This one memory has been going through my mind lately and I thought I'd write it down.
It was July 4, 2005. I was up at 6:15 to go for a run in the canyon. It was that perfect Utah summer weather. A cloudless sky, just after dawn, cool morning air coming down from the mountains. Not a hint of humidity. After I got dressed, I sat on the stairs outside my apartment tying my shoes and smiling.
At 6:30, the guy I was running with came over. We'd been on maybe two dates, which had been enjoyable. This hinted at something more- meeting so early with no one else around, going to the seclusion of the canyon- but it didn't seem at all out of place. I had the car, so I drove, with the windows down to the mouth of Provo Canyon. We stretched a bit and then started our run along the River Trail.
I remember thinking, "This is probably too fast, I won't be able to keep this up," but I never hit a wall. The life around me was filling me with so much energy I felt I couldn't contain it. The sound of the river. The cool air. The smell of pine and aspen and moist earth and rock. The sun breaking over the mountains. The solitude. The intimacy of being with just one other person and the whole majestic, giant world around you.
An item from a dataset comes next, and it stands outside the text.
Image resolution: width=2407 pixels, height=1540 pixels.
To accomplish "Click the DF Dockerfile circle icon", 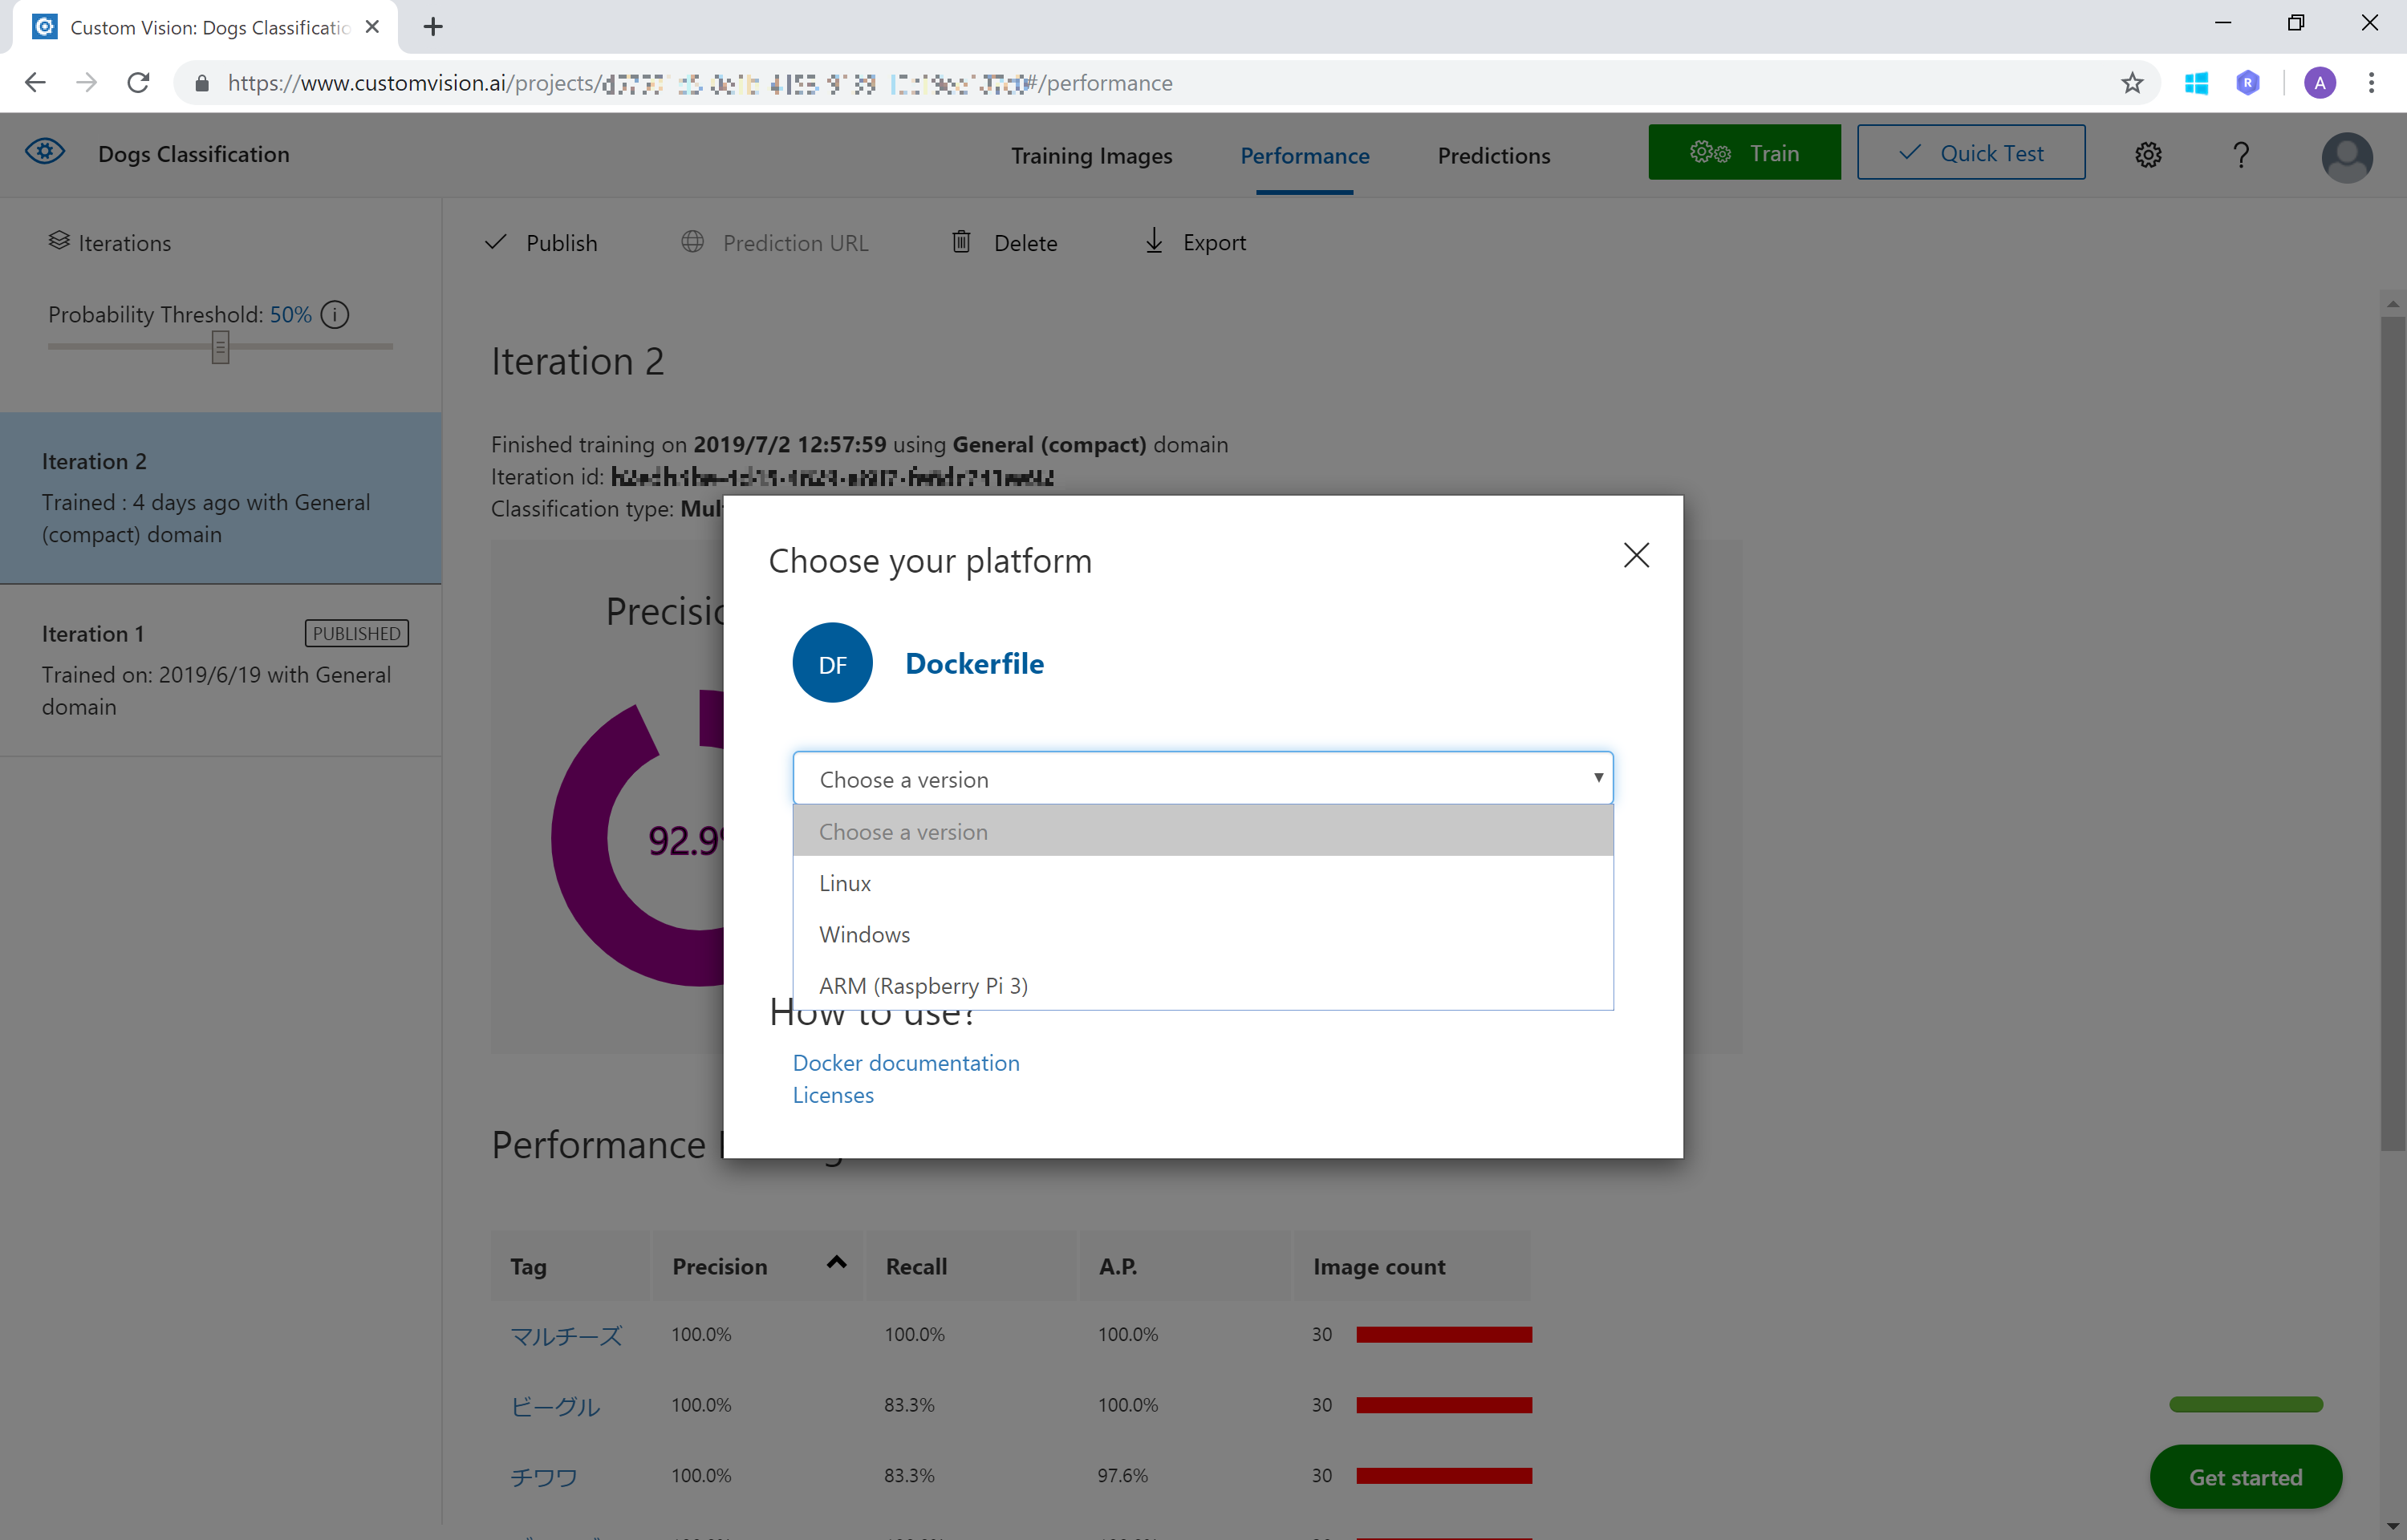I will (x=832, y=663).
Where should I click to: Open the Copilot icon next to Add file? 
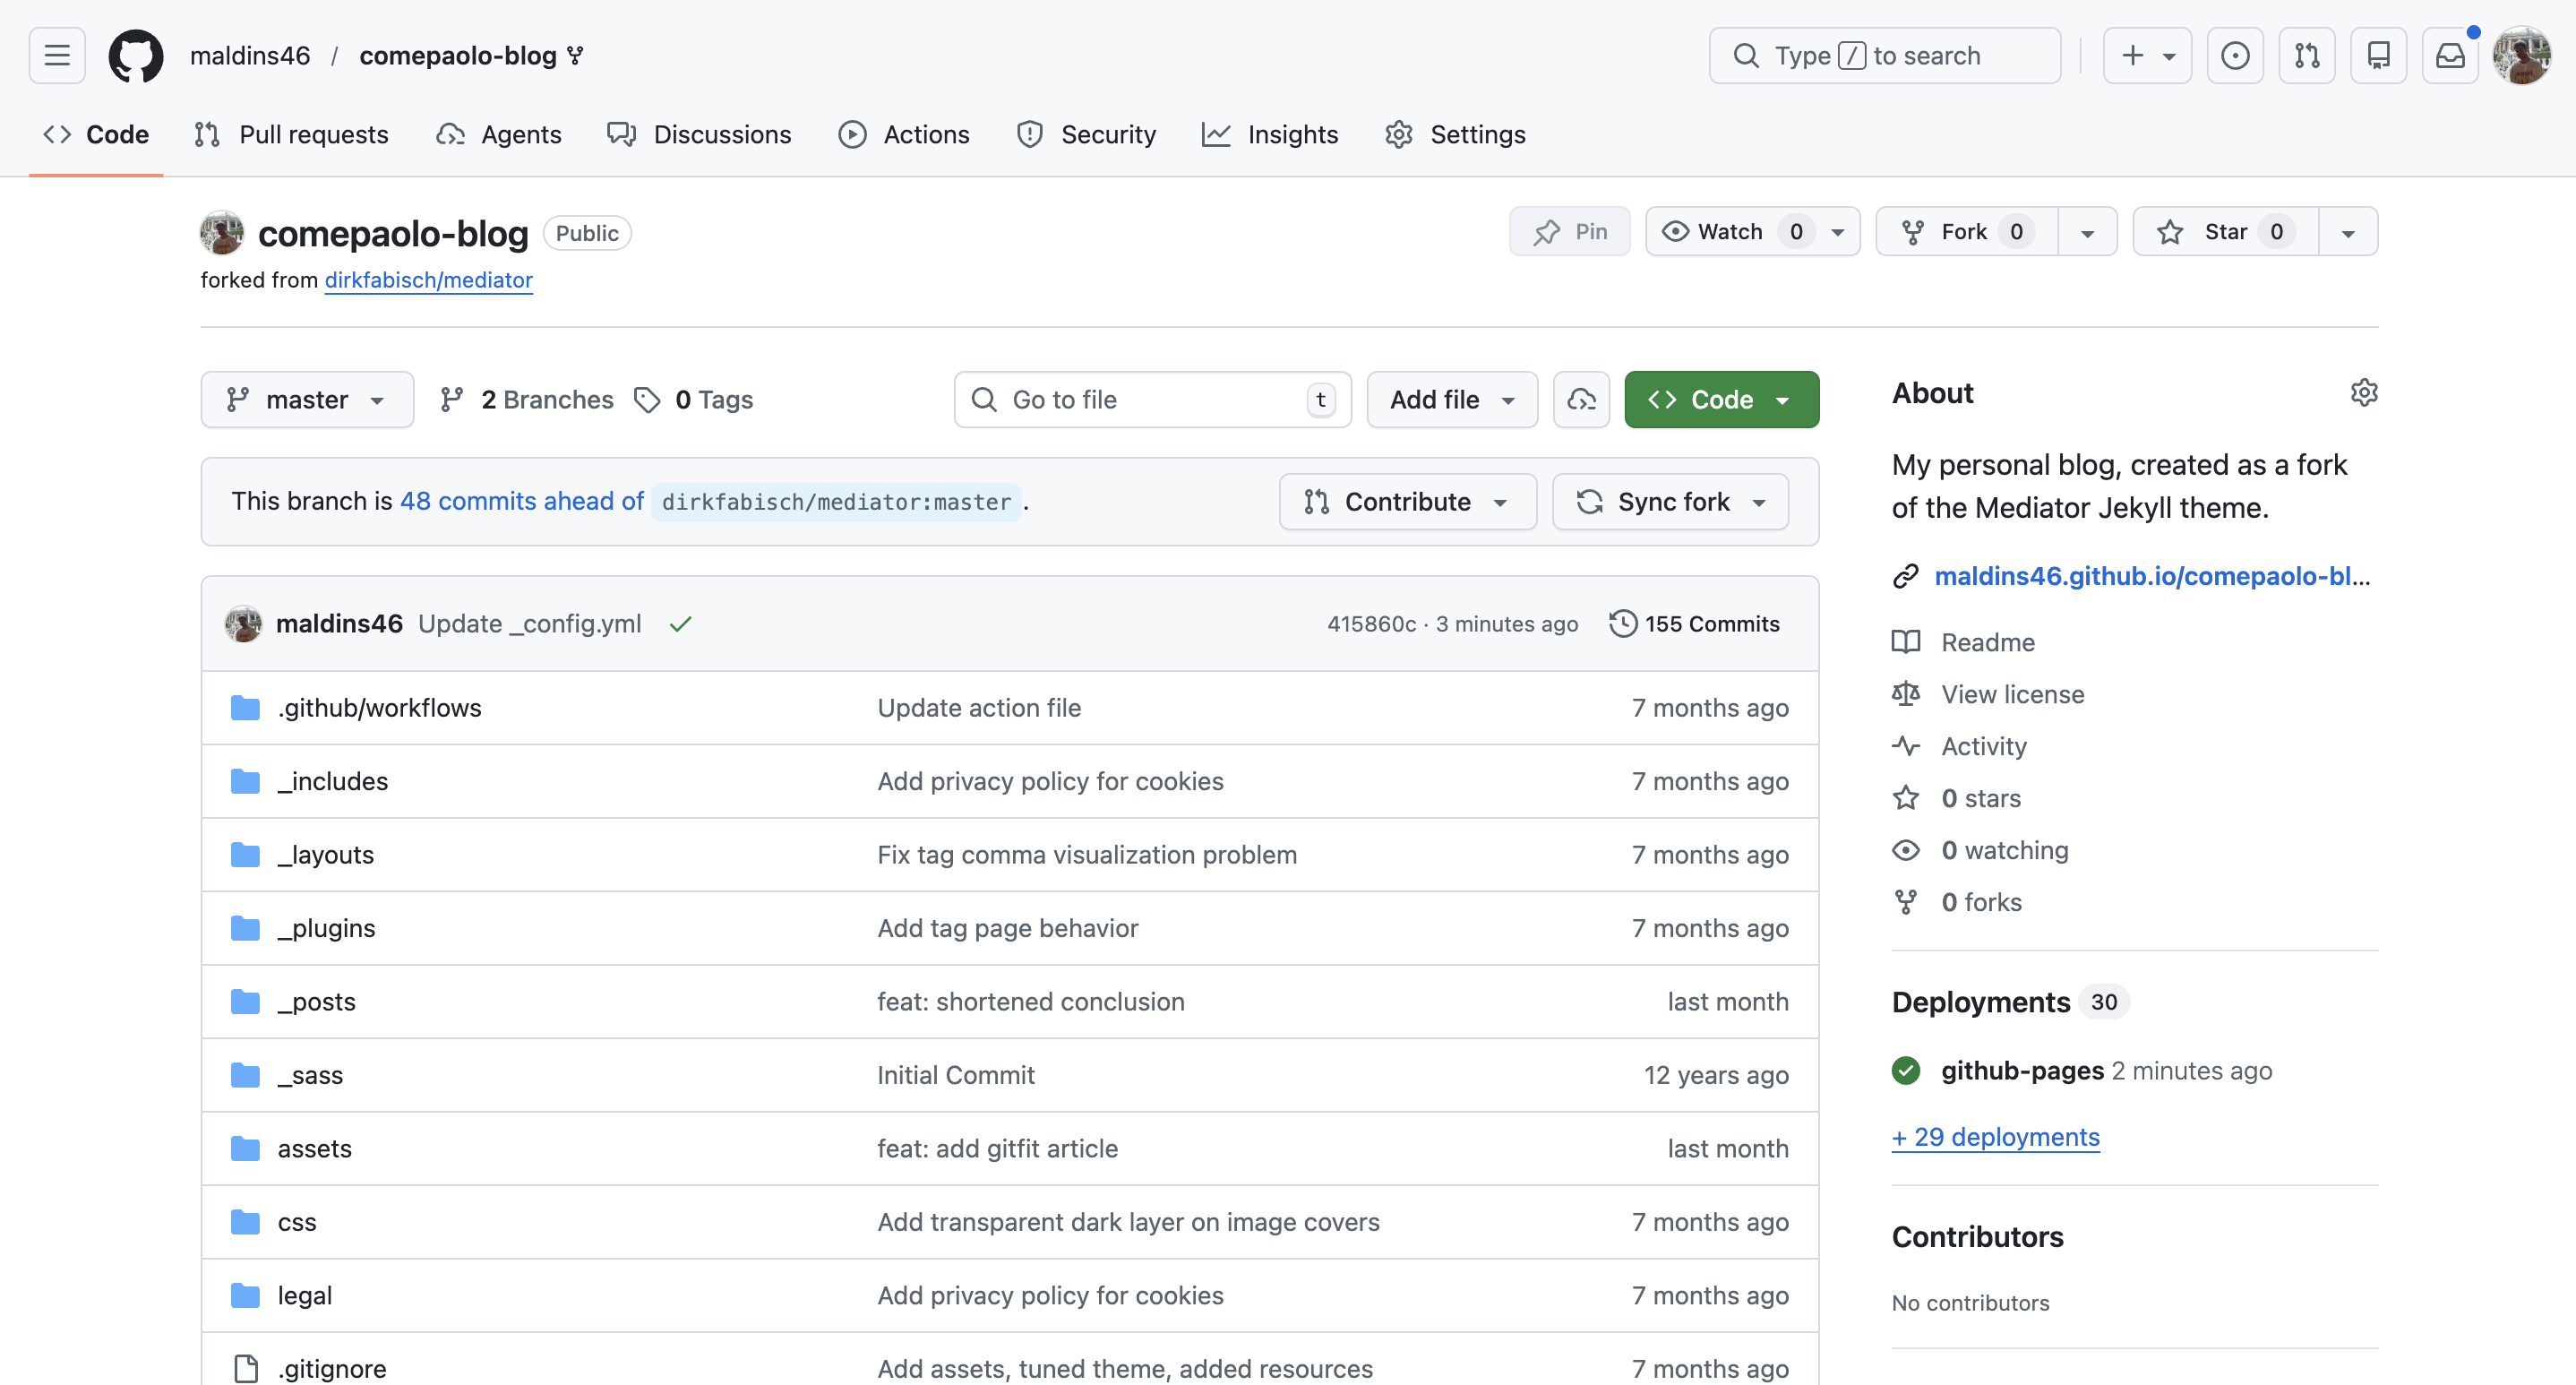click(x=1581, y=399)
The adrenaline of liking that person more than you expected to. I was transcendent, immortal.
We did stop, after maybe 6 or 7 miles. I know we did. Because I remember driving home and meeting him later while our friends played Jimi Hendrix on the roof and gave away free pancakes and the parade marched by. But when I think of that moment, I think of us running forever, together, through paradise.